→ **WHAT YOU ARE ASKED TO DO**
Which of the lines below hold the word "computer"? Pull each of them out.

(Saved entries)
•••

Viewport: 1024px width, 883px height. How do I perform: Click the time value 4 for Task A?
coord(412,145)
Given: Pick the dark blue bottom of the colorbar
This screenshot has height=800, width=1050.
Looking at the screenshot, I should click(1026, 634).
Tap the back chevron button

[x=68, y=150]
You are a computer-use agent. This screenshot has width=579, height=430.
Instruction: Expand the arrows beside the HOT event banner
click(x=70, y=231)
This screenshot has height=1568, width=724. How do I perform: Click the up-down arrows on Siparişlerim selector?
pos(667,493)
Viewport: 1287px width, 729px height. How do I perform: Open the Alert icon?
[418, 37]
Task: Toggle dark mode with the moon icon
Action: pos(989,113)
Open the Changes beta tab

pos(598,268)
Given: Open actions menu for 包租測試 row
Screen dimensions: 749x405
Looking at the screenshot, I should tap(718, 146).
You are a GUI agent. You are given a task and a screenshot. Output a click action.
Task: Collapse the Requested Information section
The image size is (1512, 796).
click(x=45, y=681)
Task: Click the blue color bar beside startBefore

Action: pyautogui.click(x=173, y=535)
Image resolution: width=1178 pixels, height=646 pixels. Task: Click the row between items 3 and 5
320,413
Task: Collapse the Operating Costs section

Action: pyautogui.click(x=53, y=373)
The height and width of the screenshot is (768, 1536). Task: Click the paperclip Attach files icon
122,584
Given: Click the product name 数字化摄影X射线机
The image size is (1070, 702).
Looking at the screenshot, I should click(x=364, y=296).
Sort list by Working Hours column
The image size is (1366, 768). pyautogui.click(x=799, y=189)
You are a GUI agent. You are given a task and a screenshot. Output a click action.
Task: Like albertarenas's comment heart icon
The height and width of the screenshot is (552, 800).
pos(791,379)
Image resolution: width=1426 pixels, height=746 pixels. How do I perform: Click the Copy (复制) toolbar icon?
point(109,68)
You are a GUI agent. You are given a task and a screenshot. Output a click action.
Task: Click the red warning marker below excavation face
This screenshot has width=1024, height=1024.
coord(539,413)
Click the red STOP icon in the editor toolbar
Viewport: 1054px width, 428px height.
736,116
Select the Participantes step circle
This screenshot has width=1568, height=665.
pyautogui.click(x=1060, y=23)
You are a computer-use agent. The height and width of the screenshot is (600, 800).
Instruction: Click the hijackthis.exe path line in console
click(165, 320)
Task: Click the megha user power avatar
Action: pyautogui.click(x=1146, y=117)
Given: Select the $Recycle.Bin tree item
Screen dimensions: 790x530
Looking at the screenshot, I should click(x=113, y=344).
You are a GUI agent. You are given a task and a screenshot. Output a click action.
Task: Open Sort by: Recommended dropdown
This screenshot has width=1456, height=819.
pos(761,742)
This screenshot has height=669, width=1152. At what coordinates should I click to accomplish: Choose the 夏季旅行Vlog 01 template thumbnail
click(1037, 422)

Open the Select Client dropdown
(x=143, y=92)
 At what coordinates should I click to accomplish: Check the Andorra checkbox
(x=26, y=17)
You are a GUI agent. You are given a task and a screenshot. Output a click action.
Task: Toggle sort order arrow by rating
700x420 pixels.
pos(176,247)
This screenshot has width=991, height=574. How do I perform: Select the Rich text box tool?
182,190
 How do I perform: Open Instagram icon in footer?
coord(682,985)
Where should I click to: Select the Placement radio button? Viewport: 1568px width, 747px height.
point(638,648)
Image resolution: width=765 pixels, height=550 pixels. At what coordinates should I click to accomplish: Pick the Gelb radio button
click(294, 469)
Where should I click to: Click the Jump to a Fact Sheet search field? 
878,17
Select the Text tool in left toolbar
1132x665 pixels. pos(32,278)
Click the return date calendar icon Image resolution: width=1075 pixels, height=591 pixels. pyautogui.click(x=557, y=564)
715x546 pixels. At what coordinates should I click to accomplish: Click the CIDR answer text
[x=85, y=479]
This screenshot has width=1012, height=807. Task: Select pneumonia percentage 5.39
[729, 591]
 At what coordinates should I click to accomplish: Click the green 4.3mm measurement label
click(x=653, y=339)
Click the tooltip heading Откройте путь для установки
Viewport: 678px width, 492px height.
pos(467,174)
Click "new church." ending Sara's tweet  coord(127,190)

•••

→ **EXERCISE ANSWER**
You are a computer-use agent. This screenshot has width=579, height=430.
You are a computer-use agent. The height and width of the screenshot is (600, 800).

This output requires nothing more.